## DIRECTIONS
All of the entries below are to be retyped exactly.

## ENTRIES SHOWN
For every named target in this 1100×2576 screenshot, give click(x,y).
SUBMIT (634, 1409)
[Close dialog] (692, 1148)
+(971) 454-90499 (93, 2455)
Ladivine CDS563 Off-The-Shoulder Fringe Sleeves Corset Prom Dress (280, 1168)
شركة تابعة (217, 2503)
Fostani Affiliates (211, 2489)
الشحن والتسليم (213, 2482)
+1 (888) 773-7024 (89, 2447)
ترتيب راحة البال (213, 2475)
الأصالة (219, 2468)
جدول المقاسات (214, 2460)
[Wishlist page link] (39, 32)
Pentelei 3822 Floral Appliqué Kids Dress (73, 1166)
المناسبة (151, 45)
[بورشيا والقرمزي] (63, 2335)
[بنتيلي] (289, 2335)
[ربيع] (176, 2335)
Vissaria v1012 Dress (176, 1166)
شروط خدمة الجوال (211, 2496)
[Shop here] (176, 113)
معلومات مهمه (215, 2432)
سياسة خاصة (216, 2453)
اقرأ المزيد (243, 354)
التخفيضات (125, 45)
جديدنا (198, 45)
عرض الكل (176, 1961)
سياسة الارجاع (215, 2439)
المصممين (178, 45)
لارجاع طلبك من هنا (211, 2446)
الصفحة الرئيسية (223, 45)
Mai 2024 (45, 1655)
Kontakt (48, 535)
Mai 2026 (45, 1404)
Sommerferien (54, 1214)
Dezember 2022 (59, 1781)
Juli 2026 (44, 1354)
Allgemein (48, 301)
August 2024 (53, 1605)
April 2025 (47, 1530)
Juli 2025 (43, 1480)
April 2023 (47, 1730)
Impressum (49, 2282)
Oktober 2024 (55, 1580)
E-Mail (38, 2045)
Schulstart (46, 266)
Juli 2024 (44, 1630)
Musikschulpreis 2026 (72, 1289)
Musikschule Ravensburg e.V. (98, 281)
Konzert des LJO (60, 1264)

## RESPONSE TO THIS EXERCISE
For every named target in this 1100×2576 screenshot, give click(x,y).
SUBMIT (634, 1409)
[Close dialog] (692, 1148)
+(971) 454-90499 (93, 2455)
Ladivine CDS563 Off-The-Shoulder Fringe Sleeves Corset Prom Dress (280, 1168)
شركة تابعة (217, 2503)
Fostani Affiliates (211, 2489)
الشحن والتسليم (213, 2482)
+1 (888) 773-7024 (89, 2447)
ترتيب راحة البال (213, 2475)
الأصالة (219, 2468)
جدول المقاسات (214, 2460)
[Wishlist page link] (39, 32)
Pentelei 3822 Floral Appliqué Kids Dress (73, 1166)
المناسبة (151, 45)
[بورشيا والقرمزي] (63, 2335)
[بنتيلي] (289, 2335)
[ربيع] (176, 2335)
Vissaria v1012 Dress (176, 1166)
شروط خدمة الجوال (211, 2496)
[Shop here] (176, 113)
معلومات مهمه (215, 2432)
سياسة خاصة (216, 2453)
اقرأ المزيد (243, 354)
التخفيضات (125, 45)
جديدنا (198, 45)
عرض الكل (176, 1961)
سياسة الارجاع (215, 2439)
المصممين (178, 45)
لارجاع طلبك من هنا (211, 2446)
الصفحة الرئيسية (223, 45)
Mai 2024 (45, 1655)
Kontakt (48, 535)
Mai 2026 (45, 1404)
Sommerferien (54, 1214)
Dezember 2022 (59, 1781)
Juli 2026 (44, 1354)
Allgemein (48, 301)
August 2024 (53, 1605)
April 2025 (47, 1530)
Juli 2025 (43, 1480)
April 2023 (47, 1730)
Impressum (49, 2282)
Oktober 2024 (55, 1580)
E-Mail (38, 2045)
Schulstart (46, 266)
Juli 2024 (44, 1630)
Musikschulpreis 2026 (72, 1289)
Musikschule Ravensburg e.V. (98, 281)
Konzert des LJO (60, 1264)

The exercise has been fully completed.